Magnetic Modulation Biosensing for rapid and highly sensitive detection of biomarkers
Sensitive and rapid detection of fluorescent dyes at low concentrations is a well-known challenge in many biological applications. Fluorescently labeled biosensors are widely used in specific DNA sequences detection and protein-protein interactions. Conventional genomic DNA (or RNA) detection methods predominantly rely on polymerase chain reaction (PCR) to achieve high sensitivity. However, PCR is costly, time consuming, and requires expertise in molecular biology. Hence, it is difficult for use in real time measurements. An early diagnosis lab tool should be compact, easy to operate, sensitive, and provide high throughput.

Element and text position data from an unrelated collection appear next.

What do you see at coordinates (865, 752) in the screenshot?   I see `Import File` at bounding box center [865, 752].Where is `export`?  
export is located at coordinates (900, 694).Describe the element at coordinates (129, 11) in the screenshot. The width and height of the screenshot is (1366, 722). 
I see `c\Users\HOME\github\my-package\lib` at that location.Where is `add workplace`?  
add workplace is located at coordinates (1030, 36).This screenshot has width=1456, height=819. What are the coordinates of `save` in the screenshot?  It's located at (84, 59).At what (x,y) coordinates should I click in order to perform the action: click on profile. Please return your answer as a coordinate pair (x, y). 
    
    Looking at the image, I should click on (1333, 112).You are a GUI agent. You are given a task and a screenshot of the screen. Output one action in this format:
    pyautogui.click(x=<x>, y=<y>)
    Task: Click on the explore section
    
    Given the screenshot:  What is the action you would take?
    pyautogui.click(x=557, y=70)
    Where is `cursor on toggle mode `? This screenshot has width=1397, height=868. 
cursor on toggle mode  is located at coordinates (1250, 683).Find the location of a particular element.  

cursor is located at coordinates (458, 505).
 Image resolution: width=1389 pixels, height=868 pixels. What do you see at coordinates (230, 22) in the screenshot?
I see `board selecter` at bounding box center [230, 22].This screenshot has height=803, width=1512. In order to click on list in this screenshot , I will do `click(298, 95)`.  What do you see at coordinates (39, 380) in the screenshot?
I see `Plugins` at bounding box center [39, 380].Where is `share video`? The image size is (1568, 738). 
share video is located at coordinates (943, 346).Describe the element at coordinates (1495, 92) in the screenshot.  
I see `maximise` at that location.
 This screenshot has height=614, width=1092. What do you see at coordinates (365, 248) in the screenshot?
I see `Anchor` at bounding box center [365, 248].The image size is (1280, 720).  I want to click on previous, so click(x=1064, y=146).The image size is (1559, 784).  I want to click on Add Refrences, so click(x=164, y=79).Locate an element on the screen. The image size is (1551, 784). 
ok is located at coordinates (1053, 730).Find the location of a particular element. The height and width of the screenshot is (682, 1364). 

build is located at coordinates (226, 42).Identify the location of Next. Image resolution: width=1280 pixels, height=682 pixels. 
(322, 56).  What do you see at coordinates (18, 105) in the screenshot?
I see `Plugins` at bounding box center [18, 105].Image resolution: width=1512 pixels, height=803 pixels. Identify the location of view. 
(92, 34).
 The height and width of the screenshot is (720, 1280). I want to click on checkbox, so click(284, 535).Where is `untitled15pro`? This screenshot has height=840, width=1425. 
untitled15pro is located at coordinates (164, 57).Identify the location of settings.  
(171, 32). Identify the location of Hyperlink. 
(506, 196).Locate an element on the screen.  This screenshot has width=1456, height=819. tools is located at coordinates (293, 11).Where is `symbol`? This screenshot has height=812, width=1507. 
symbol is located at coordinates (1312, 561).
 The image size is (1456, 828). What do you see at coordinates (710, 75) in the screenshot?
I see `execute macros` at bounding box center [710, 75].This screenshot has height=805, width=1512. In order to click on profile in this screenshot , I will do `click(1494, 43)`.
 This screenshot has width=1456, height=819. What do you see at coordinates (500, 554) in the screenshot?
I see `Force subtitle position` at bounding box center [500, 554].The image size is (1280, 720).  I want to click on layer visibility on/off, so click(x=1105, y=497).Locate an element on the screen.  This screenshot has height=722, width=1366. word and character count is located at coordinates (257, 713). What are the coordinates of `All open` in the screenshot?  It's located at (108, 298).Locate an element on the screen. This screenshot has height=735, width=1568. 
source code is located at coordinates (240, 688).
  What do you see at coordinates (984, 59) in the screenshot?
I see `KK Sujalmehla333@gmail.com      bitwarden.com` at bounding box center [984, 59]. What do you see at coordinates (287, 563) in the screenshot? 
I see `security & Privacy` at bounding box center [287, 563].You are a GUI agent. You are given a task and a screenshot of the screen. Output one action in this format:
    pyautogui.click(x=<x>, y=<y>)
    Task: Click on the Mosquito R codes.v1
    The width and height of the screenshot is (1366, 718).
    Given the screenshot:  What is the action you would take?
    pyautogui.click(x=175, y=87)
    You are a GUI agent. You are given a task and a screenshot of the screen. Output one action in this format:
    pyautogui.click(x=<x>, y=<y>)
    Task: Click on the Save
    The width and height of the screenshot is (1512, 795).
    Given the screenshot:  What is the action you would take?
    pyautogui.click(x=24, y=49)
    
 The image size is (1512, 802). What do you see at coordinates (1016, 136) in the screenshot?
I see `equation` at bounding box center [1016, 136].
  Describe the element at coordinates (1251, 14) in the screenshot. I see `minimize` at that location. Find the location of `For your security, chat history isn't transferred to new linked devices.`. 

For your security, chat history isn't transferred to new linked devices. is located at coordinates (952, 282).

Here I present a novel technology termed Magnetic Modulation Biosensing (MMB) for rapid and highly sensitive detection of biomarkers. MMB relies on coupling magnetic beads to fluorescent labeled probes. Using two external magnetic poles, which are positioned on opposite sides of a small glass cell, the magnetic beads are aggregated into the detection area and set in a 1-D periodic motion, in and out of an orthogonal laser beam. The resulting periodic fluorescent light is collected by a photomultiplier and demodulated using a lock-in amplifier. The method offers high sensitivity since the magnetic field attracts the fluorescently labeled probes from the entire solution volume into a small detection area. The modulation and the narrow detection bandwidth separate the signal from the background noise of the non-magnetized solution. Moreover, the aggregation and modulation of the magnetic beads eliminate the need for separation and washing steps usually incorporated in heterogeneous assays, thereby shortening and facilitating the detection assay.
The MMB system is a generic device that has many applications. In general, any approach that produces fluorescent light as a result of the biorecognition event can utilize the MMB system to detect low concentrations of labeled probes. The ability to detect, for example, specific DNA sequences, rapidly, simply, and at low concentrations, is important for the development of a portable, high-throughput tool that enables early detection of pathogens and biomarkers.